Hartmut Pollack

Lukas und der Weihnachtsmann

 
Lukas und der Weihnachtsmann
 
Es war ein Wochenende kurz vor Weihnachten. Überall herrschte eine große Betriebsamkeit. In den Straßen der kleinen Stadt leuchtete die weihnachtliche Beleuchtung. Aus den Geschäften erklangen Weihnachtslieder. Kurzum alles bereitete sich auf das Fest der Liebe vor.

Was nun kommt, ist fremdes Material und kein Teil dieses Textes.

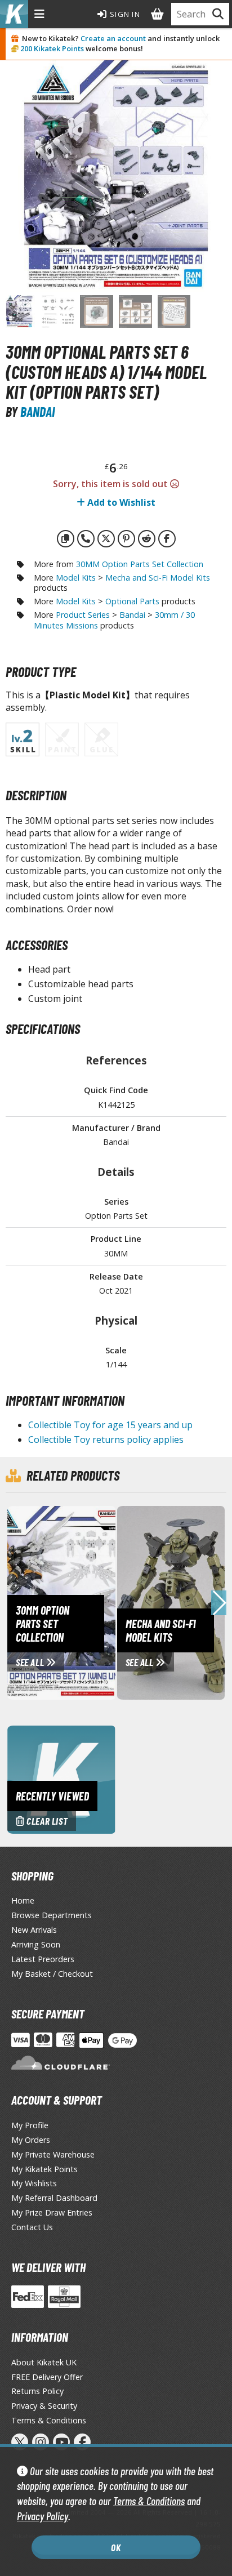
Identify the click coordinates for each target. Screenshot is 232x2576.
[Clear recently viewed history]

Lukas hörte die Stimme seines Vaters: „Hat mein Sohn Lust, mit mir in die Fußgängerzone zu fahren? Ich muss noch ein wenig einkaufen und wir können dort etwas bummeln und in die Schaufenster schauen. Vielleicht treffen wir dort sogar einen Weihnachtsmann.“
„Au, fein, Papa,“ erklang die frische Jungenstimme. „Das ist eine fantastische Idee!“
Lukas war fünf Jahre alt, fühlte sich aber schon ganz groß. Er war das einzige Kind der Familie und wurde dementsprechend verwöhnt. Lukas glaubte auch noch an den Weihnachtsmann. In seinen Träumen während der Weihnachtszeit hatte er den großen, brummigen Mann schon oft gesehen.

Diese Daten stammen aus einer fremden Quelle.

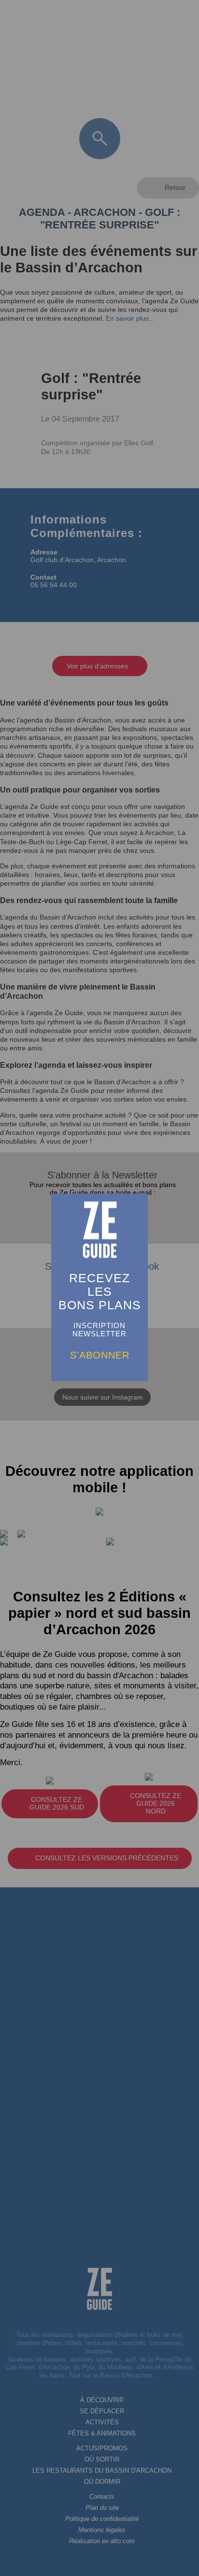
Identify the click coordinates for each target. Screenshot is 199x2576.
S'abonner (99, 1355)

Bisher war der Weihnachtsmann jedes Jahr in die Familie von Lukas gekommen. Bei dem Besuch hatte er immer ganz viele Geschenke für Lukas mitgebracht. Vielleicht würde er ja schon von einem Weihnachtsmann in der Einkaufsstraße seine Geschenke bekommen.

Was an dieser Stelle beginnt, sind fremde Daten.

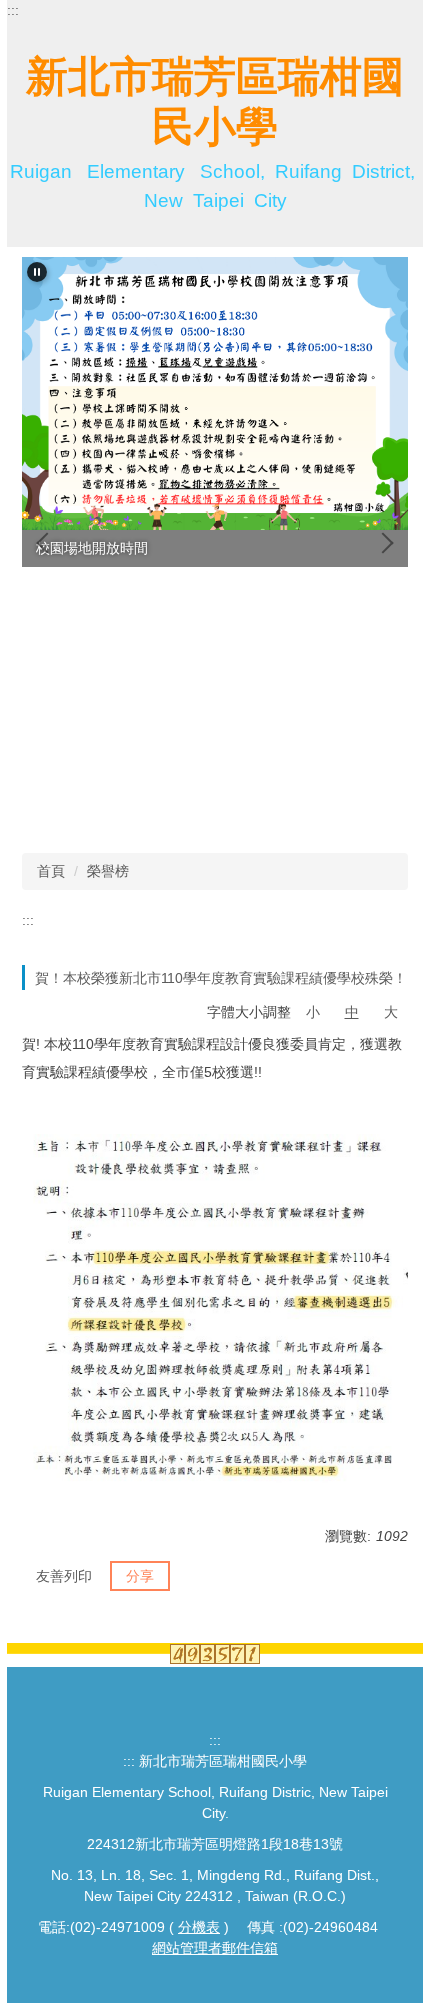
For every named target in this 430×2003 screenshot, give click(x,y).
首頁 (51, 871)
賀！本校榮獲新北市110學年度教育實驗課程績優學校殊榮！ (221, 978)
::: (13, 10)
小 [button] (313, 1012)
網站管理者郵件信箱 (215, 1948)
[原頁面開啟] (215, 393)
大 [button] (391, 1012)
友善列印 (64, 1576)
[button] (37, 272)
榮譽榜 (108, 871)
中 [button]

Lukas dachte, ich werde den Weihnachtsmann in der Stadt ansprechen, wenn ich ihn finde. Dann brauche ich keinen Wunschzettel mehr zu malen. Ich erzähle die Wünsche dem Weihnachtsmann direkt.
Der kleine Junge nickte zufrieden mit dem Kopf. Er holte sich eine warme Jacke und ging mit seinem Vater aus der Wohnung. Der Vater holte sein Auto aus der Garage, startete den Wagen und fuhr in die Stadt.
Schnell wurde ein Parkplatz gefunden. Sie stiegen aus, schlossen den Wagen ab und marschierten los.
Zuerst wollte Papa in das große Kaufhaus. Dort gab es eine Abteilung mit sehr viel Kinderspielzeug.
Schon am Eingang zum Kaufhaus begrüßte sie ein Weihnachtsmann. Viel von seinem Gesicht konnten sie nicht erkennen. Unter einer großen Zipfelmütze waren breite weiße Augenbrauen zu sehen. Ein großer Rauschebart hing an seinem Kinn.
Freundlich streckte er den beiden seine Hand entgegen. Lukas nahm die Hand, welche in dicken Handschuhen steckte, in seine kleinen Hände und sagte: „Guten Tag, lieber Weihnachtsmann.“
Der Nikolaus vor dem Kaufhaus murmelte etwas Unverständliches durch seinen Bart. Als Lukas nachfragte, drehte sich der Weihnachtsmann um und ging in eine andere Richtung. Lukas war ein wenig enttäuscht.
„Der Weihnachtsmann hat sicher dort hinten etwas Wichtiges zu tun,“ sagte sein Vater. „Komm, lass uns weitergehen.“
Vor der Abteilung mit den Spielsachen stand ein weiterer Weihnachtsmann. Lukas bekam erneut leuchtende Augen.
„Ich dachte schon, lieber Weihnachtsmann, du wärst auf mich böse gewesen,“ sprudelten die Worte aus ihm heraus.
„Nein, njet, ich bin noch bis Abend hier,“ klang es aus dem weißen Bart.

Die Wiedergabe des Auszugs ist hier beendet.